======== Provided records ========
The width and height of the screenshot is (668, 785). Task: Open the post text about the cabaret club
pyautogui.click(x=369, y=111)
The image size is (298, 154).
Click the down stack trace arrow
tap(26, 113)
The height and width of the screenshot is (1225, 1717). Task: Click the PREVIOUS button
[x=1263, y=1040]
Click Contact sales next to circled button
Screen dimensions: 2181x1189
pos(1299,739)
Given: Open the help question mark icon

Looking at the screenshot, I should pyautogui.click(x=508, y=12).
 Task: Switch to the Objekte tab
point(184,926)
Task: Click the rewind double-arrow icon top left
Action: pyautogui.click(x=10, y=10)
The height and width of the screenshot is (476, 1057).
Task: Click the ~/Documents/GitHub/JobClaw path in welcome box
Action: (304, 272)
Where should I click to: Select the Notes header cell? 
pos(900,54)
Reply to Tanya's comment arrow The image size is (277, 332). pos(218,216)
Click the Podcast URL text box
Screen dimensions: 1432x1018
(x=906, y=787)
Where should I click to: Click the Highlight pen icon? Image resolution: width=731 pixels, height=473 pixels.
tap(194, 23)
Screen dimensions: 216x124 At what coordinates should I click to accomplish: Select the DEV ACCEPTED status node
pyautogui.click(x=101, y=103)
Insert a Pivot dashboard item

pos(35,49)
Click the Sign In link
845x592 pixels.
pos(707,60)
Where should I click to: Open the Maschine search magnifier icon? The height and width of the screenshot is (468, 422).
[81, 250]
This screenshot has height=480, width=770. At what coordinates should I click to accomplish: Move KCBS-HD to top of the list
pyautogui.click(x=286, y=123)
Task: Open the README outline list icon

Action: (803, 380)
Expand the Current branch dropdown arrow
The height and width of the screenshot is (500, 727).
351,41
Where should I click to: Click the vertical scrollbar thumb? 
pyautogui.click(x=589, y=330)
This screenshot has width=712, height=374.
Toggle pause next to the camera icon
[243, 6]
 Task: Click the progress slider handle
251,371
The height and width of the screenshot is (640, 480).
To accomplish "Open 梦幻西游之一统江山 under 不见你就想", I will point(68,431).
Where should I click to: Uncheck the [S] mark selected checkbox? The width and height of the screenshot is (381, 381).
========
# To do
An exact written copy of every entry is the required answer.

# Answer to this exercise
The width and height of the screenshot is (668, 785). Task: Open the post text about the cabaret club
pyautogui.click(x=369, y=111)
The image size is (298, 154).
Click the down stack trace arrow
tap(26, 113)
The height and width of the screenshot is (1225, 1717). Task: Click the PREVIOUS button
[x=1263, y=1040]
Click Contact sales next to circled button
Screen dimensions: 2181x1189
pos(1299,739)
Given: Open the help question mark icon

Looking at the screenshot, I should pyautogui.click(x=508, y=12).
 Task: Switch to the Objekte tab
point(184,926)
Task: Click the rewind double-arrow icon top left
Action: pyautogui.click(x=10, y=10)
The height and width of the screenshot is (476, 1057).
Task: Click the ~/Documents/GitHub/JobClaw path in welcome box
Action: (304, 272)
Where should I click to: Select the Notes header cell? 
pos(900,54)
Reply to Tanya's comment arrow The image size is (277, 332). pos(218,216)
Click the Podcast URL text box
Screen dimensions: 1432x1018
(x=906, y=787)
Where should I click to: Click the Highlight pen icon? Image resolution: width=731 pixels, height=473 pixels.
tap(194, 23)
Screen dimensions: 216x124 At what coordinates should I click to accomplish: Select the DEV ACCEPTED status node
pyautogui.click(x=101, y=103)
Insert a Pivot dashboard item

pos(35,49)
Click the Sign In link
845x592 pixels.
pos(707,60)
Where should I click to: Open the Maschine search magnifier icon? The height and width of the screenshot is (468, 422).
[81, 250]
This screenshot has height=480, width=770. At what coordinates should I click to accomplish: Move KCBS-HD to top of the list
pyautogui.click(x=286, y=123)
Task: Open the README outline list icon

Action: (803, 380)
Expand the Current branch dropdown arrow
The height and width of the screenshot is (500, 727).
351,41
Where should I click to: Click the vertical scrollbar thumb? 
pyautogui.click(x=589, y=330)
This screenshot has width=712, height=374.
Toggle pause next to the camera icon
[243, 6]
 Task: Click the progress slider handle
251,371
The height and width of the screenshot is (640, 480).
To accomplish "Open 梦幻西游之一统江山 under 不见你就想", I will point(68,431).
Where should I click to: Uncheck the [S] mark selected checkbox? The width and height of the screenshot is (381, 381).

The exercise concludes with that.